PASSAGE FOR REVIEW

☆ ☆ ☆ ☆

U.I.C., which was first an acronym for Unemployment Insurance Commission but was later changed to Up in Canada were a punk and garage rock band from Exeter, Ontario, formed in June 1982 by guitar player Fred "Slack" Robinson, singer John Lindenfield, drummer Murray "Houndog" Heywood, bassman Mike Caldwell and guitar player Ted Treibner.

Heywood had started playing the drums with his brother's band when he was 11, playing dances and banquets, doing mostly country covers. He became frustrated and sold his drums when he was 16 but once Fred Robinson, who was three years older, learned how to play barre chords, he and Heywood discovered that they could play as well as the Ramones and Sex Pistols and decided to start a band. The UIC guys used to sit on a hill near their home in Exeter in Fred's car to get good FM reception and hear the Detroit stations that played Iggy Pop and The Stooges, which became one of their main influences. Heywood was more into Led Zeppelin and Aerosmith but was introduced to the Ramones and punk rock and quickly fell in love with it. Since he was not able to copy John Bonham's drumming style, Heywood happily changed for a Tommy Ramone style.

Fred's brother, Dave "Smokin'" Robinson, became the singer in December 1982. Eventually, Chris Mittelholtz was added as a sax player. Caldwell was replaced by Dan "Hack" Preszcator at the end of 1983. U.I.C were perennial fan-favourites at the aptly named Freakers Ball, an outdoor music festival held in various Exeter-area cornfields throughout the 1980s, and played many gigs in London, Ontario, before making the move to Toronto in 1984. Welcomed into the city's indie scene, the band went on to play with other garage faves like The Gruesomes, and Deja Voodoo, and to open for notable acts like Teenage Head and The Goo Goo Dolls.

2016 marks the 30th anniversary of U.I.C.'s first recording, Our Garage, released by the Fringe Product record label in 1986. The album was produced by Gemini-nominated sound engineer Michael Edward Jackson. In an interview in the first issue of In Yer Ear fanzine (1987), Dave and Murray acknowledged that Mike Star, owner of Star Records and organizer of Star Club shows in Oshawa, On., was instrumental in getting Our Garage to the American market, helping distribute the vinyl release in New York, Chicago and Boston.

☆ ☆ ☆ ☆

RECORDS PROVIDED

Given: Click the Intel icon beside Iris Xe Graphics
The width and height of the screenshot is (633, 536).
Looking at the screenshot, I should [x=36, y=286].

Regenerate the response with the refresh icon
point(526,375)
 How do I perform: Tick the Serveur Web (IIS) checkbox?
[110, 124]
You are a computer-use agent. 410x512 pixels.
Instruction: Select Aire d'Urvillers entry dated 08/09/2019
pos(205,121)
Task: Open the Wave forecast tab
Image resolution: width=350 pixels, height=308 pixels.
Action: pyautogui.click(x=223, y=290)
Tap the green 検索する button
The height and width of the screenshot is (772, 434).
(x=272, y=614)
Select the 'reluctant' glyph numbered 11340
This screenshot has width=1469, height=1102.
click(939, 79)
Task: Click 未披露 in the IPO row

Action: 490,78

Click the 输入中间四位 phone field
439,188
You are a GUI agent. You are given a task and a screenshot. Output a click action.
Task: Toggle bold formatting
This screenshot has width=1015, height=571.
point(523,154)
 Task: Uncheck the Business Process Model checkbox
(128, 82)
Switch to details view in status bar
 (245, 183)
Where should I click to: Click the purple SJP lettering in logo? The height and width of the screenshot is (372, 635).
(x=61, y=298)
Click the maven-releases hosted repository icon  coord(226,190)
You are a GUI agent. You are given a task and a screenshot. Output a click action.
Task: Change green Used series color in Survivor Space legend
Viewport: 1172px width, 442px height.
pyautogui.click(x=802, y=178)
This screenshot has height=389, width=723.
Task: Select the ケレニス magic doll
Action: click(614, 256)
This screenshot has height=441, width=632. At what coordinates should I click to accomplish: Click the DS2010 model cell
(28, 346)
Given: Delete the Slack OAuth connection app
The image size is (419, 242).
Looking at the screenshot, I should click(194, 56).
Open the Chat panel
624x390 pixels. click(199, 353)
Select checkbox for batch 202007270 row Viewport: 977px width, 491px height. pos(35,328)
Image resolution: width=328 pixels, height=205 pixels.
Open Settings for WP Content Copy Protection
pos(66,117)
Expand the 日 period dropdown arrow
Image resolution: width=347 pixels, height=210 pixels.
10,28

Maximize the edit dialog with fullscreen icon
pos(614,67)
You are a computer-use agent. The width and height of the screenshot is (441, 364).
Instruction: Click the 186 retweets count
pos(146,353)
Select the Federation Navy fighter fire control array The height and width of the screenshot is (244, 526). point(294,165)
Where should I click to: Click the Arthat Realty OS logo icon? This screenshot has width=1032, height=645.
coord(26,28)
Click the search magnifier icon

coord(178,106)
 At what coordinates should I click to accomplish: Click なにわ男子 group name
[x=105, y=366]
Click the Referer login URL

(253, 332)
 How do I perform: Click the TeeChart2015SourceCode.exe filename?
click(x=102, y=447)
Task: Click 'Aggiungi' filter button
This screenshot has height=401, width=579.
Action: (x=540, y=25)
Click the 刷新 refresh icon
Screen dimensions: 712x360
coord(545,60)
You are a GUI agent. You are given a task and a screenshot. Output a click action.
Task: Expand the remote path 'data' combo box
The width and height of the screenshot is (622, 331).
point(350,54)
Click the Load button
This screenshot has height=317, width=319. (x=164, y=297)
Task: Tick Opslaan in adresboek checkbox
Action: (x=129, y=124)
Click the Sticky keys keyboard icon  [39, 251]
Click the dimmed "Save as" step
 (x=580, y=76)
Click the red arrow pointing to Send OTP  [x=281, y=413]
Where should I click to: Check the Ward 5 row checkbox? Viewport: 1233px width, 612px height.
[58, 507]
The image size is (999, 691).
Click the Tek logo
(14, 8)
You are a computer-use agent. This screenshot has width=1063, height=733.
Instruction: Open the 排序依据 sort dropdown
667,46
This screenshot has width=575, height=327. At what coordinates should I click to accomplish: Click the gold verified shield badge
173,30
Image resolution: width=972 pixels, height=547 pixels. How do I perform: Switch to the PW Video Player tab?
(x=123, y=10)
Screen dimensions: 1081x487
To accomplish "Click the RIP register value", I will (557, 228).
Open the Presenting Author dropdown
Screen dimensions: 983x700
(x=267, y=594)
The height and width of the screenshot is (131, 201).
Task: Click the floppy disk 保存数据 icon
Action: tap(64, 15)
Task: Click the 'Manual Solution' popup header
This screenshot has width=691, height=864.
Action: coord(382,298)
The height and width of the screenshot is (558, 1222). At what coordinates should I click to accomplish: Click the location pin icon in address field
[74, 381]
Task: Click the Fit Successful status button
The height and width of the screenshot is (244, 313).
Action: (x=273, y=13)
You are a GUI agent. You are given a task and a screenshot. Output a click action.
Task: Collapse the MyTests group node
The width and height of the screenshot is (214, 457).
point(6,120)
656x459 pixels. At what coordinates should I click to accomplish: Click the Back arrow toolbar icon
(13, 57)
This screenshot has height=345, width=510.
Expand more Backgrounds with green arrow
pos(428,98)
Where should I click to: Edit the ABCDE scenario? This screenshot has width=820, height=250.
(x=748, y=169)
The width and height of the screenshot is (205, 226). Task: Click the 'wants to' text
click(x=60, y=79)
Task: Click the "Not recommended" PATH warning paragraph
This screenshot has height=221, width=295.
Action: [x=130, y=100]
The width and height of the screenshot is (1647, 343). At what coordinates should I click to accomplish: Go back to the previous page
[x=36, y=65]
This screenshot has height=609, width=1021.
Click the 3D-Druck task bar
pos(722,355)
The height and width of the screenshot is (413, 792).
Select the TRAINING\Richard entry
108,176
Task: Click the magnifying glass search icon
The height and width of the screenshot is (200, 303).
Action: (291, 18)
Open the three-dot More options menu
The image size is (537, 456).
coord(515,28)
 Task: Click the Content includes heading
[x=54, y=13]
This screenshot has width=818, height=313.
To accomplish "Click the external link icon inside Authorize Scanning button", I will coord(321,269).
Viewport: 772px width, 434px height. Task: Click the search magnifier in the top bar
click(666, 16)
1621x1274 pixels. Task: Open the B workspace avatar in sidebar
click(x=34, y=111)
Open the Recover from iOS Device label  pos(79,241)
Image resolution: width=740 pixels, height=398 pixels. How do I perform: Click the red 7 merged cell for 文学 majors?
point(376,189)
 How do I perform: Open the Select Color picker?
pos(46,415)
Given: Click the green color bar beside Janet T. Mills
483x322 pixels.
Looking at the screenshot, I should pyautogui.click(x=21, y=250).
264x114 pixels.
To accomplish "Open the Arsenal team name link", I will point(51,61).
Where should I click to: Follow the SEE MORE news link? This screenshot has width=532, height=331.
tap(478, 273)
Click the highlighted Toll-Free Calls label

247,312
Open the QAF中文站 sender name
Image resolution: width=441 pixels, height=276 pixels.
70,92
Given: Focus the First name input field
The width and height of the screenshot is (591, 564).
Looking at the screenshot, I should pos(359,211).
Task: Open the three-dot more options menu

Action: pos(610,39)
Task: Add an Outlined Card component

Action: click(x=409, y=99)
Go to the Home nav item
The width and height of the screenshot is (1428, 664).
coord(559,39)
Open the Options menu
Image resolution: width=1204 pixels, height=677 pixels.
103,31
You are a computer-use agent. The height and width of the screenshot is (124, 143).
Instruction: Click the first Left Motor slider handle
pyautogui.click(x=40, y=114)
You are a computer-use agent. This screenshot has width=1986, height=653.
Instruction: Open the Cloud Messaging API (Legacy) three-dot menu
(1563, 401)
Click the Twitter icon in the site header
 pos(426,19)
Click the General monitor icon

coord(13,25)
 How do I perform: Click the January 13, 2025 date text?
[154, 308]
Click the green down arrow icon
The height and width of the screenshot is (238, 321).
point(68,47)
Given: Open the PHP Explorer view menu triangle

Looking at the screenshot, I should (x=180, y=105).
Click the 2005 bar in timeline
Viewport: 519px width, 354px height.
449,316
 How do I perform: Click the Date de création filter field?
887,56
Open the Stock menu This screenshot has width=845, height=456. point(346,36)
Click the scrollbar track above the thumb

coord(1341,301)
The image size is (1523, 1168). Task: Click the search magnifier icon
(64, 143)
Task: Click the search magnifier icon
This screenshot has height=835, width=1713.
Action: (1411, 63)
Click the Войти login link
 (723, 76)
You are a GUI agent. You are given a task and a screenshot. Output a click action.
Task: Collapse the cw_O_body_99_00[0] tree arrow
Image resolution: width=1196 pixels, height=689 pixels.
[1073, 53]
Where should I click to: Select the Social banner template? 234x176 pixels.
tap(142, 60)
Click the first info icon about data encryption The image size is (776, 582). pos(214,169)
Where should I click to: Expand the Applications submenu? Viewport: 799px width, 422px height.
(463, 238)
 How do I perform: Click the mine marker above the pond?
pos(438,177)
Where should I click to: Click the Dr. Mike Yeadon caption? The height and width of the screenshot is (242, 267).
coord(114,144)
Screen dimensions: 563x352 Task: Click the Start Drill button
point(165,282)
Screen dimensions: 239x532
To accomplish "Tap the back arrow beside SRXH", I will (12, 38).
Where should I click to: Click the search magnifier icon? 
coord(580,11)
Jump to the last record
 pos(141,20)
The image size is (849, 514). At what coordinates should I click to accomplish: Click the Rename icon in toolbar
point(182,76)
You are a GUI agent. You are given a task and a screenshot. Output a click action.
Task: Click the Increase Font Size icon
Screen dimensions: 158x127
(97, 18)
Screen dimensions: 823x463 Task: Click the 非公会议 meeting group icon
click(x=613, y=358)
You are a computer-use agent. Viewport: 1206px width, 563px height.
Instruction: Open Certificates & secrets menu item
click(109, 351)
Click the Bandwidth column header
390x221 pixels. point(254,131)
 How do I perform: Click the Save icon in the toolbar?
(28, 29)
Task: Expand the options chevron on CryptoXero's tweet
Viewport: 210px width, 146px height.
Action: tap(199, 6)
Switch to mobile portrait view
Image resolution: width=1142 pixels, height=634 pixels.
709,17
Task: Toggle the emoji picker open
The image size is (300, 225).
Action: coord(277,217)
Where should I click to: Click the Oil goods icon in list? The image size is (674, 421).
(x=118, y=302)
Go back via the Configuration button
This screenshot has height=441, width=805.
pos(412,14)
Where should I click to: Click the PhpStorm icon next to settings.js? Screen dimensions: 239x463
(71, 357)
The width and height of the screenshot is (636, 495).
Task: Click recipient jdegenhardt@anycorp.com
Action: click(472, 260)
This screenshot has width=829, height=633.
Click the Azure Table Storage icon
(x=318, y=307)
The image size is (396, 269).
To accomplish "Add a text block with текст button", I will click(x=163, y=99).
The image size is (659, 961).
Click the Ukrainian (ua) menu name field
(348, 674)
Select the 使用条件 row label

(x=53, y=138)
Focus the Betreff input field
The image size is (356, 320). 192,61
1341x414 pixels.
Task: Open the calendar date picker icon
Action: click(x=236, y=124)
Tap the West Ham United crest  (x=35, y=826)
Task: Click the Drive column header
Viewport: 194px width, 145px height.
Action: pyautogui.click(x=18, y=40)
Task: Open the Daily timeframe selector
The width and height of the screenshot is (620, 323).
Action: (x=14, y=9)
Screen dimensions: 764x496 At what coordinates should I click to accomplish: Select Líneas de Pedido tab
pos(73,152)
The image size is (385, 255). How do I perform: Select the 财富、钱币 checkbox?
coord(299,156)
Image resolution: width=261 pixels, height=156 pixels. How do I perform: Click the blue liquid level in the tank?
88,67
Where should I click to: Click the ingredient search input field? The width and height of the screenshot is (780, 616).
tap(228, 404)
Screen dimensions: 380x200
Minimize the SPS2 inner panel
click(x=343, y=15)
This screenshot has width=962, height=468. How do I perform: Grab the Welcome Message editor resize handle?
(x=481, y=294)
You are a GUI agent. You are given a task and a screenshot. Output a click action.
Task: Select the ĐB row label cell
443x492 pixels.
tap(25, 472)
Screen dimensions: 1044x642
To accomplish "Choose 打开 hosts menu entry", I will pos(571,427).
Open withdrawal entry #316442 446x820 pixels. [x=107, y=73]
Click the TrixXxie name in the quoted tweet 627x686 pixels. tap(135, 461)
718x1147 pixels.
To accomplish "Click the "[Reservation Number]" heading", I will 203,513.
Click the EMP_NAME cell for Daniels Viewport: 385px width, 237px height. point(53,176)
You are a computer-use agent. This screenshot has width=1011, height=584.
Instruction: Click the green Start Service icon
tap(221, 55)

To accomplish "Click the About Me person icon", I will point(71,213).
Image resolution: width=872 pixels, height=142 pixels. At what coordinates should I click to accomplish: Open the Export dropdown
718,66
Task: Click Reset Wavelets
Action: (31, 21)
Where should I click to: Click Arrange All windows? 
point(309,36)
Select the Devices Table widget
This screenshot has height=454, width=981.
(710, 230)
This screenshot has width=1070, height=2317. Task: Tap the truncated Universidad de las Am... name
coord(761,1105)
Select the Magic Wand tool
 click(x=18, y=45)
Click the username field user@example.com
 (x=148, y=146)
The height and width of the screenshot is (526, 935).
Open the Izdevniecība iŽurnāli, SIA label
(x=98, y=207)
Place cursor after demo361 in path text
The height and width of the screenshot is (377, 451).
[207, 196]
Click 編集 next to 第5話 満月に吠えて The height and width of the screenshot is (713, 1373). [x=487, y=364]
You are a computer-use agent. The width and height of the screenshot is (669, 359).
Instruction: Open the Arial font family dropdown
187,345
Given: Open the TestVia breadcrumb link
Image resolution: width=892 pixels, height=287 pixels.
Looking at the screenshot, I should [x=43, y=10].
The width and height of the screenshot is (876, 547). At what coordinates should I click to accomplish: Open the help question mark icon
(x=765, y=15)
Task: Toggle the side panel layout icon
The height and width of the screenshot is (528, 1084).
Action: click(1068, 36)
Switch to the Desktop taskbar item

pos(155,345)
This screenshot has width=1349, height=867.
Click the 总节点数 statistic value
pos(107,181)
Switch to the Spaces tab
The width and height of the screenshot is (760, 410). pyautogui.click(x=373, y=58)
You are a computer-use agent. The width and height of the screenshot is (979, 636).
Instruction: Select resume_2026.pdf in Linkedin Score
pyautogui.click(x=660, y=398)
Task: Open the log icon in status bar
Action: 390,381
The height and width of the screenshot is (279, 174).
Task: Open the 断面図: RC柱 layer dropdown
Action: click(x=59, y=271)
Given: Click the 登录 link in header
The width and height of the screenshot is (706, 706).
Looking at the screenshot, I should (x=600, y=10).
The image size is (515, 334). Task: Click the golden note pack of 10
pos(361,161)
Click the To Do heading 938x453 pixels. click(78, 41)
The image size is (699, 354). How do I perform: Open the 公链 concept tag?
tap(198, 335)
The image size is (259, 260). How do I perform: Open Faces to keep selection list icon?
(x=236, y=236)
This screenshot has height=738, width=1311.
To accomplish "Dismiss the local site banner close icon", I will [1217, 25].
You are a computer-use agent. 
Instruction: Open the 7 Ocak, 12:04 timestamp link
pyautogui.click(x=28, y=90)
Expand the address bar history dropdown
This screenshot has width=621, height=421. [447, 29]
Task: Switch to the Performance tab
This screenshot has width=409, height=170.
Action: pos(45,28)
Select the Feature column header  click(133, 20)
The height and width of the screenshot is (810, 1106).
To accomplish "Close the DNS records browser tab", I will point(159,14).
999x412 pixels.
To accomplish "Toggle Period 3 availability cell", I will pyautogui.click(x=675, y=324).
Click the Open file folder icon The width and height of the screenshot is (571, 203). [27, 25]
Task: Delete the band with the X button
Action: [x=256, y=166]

☆ ☆ ☆ ☆

WHAT IS NEEDED
Write out the passage about the band U.I.C. word for word, starting with "Heywood had started" and going on through "Tommy Ramone style.".

SOLUTION TO THE PROBLEM
Heywood had started playing the drums with his brother's band when he was 11, playing dances and banquets, doing mostly country covers. He became frustrated and sold his drums when he was 16 but once Fred Robinson, who was three years older, learned how to play barre chords, he and Heywood discovered that they could play as well as the Ramones and Sex Pistols and decided to start a band. The UIC guys used to sit on a hill near their home in Exeter in Fred's car to get good FM reception and hear the Detroit stations that played Iggy Pop and The Stooges, which became one of their main influences. Heywood was more into Led Zeppelin and Aerosmith but was introduced to the Ramones and punk rock and quickly fell in love with it. Since he was not able to copy John Bonham's drumming style, Heywood happily changed for a Tommy Ramone style.